Cada gota de café que caía fuera de la cafetera, Tartufo la lamía con avidez,
pero un manotazo invisible e inesperado le mandó a tomar vientos. Cuando se
recuperó del golpe miró quién le había propinado semejante desprecio y tampoco
se lo pensó dos veces, se tiró encima de sus piernas y la comenzó a arañar
“Toma, rubia encendida, toma de tu propio jarabe” … La rubia se restregaba las
piernas con las manos mientras chillaba “En esta casa hay un fantasma” Todos se
reían de ella, pero la voz de Ana dijo:
-Tranquilos, es Tartufo- y como si nada hubiera
dicho, Ana siguió haciendo el café y Tartufo se quedó mudo, como si algo en su
interior se hubiera, por fin, despertado y su cuerpecillo desnutrido, su ánimo
famélico y su alma rota de ausencias, hubieran recobrado la vida que le
perteneció.
En silencio, se salió al jardín, se tumbó al lado de
una de las columnas del porche y dispuso a mirar la lluvia. El agua lavó las
telarañas de su memoria para así recordar la otra vida que se le arrebató…

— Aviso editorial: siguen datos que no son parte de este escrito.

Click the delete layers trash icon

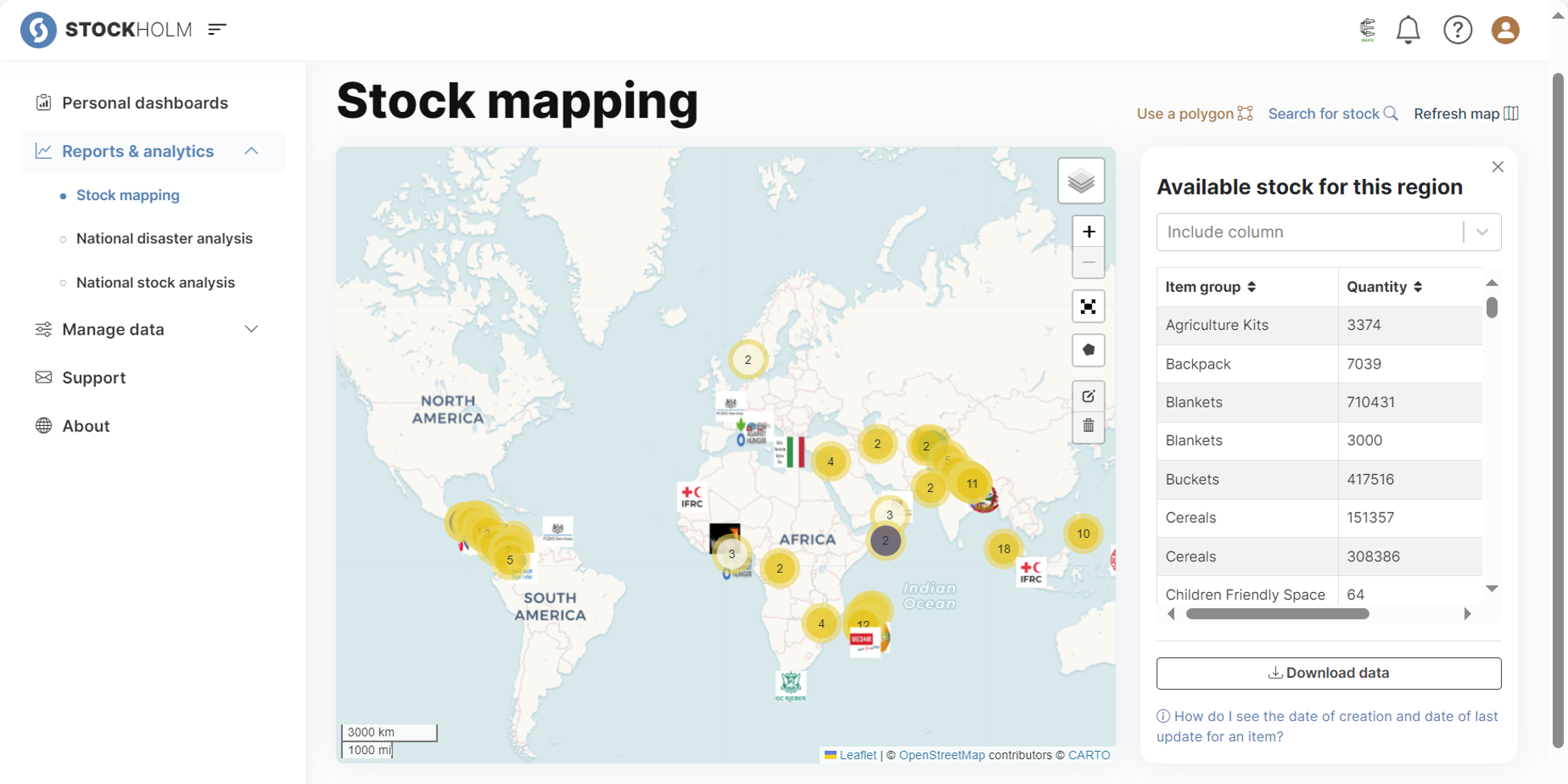tap(1088, 426)
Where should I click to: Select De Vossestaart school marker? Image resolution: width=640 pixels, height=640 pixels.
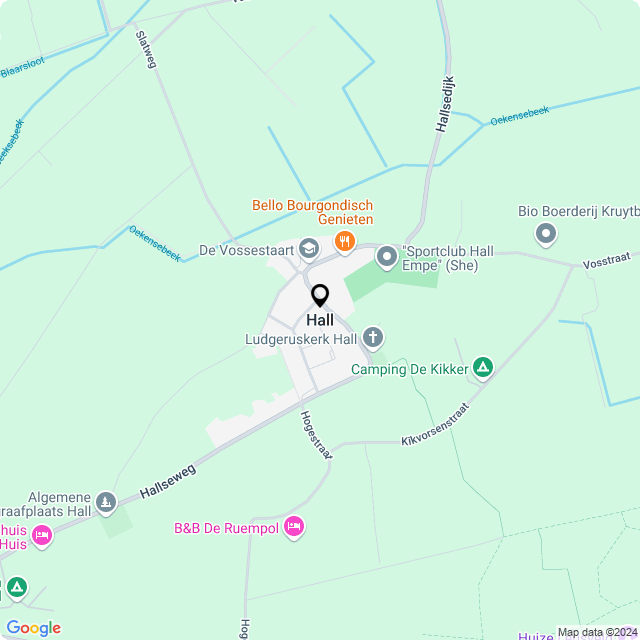pyautogui.click(x=309, y=250)
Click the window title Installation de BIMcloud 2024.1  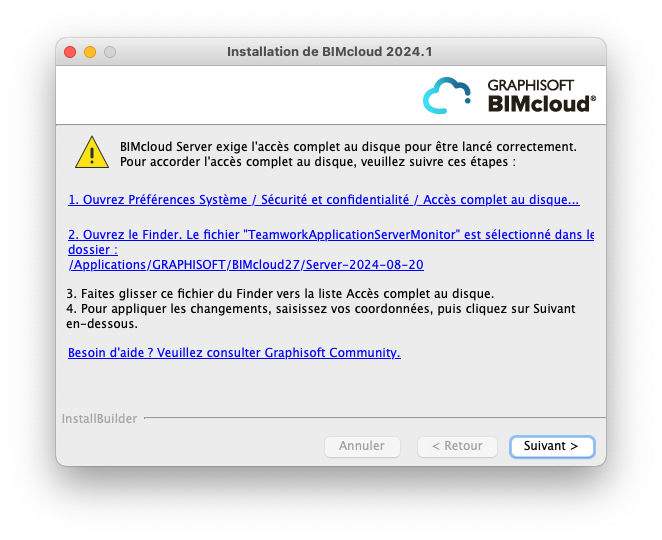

Sí, Tartufo no se llamaba así antes, ni siquiera era
un gato como ahora sino un perro, un perro de la raza de los carlinos y se
llamaba Frostriche, Frost para los amigos. Su ama era una cuentacuentos a la
que la crecían las alas cuando se ponía a escribir. Entonces Frost se
acurrucaba a sus pies mientras ella inventaba historias. Vivían en el campo y
todos los días salían a pasear por el bosque. Hasta llegar a él, antes, tenían
que cruzar una pequeña carretera por la que nunca pasaban coches, pero aquel
día sí pasó uno y les atropelló a los dos. Frost pudo salir de debajo del coche
hasta llegar a la cuneta y ver como sacaban a su ama de debajo del coche, la
tapaban con algo y se la llevaban para siempre. Frost, entonces se adentró en
el bosque hasta cerrar los ojos y cuando los abrió había un hombre a su lado
que le acariciaba y le decía “Pareces un gato abandonado. Te llamaré Tartufo y
yo seré Enrique y me dedicaré a cazar palabras mientras tú encuentras a tu
duende”
La tarde languidece mientras la lluvia sigue un vals
acompasado con el ritmo de las hojas de los árboles. Ana sale al porche, se
sienta en el silencio de esa hora mansa y dice “Tartufo ven conmigo. Te voy a
leer un poema de Antonio Gala…A la mañana
que se vuelve oscura sigue la noche, que se vuelve clara a solas con su sed,
que hiere y cura” De un salto el gato se acurruca entre sus piernas; a lo
lejos se ve partir a Enrique y a los otros habitantes de la casa. Antes, todos
se vuelven y dicen adiós con un pañuelo blanco.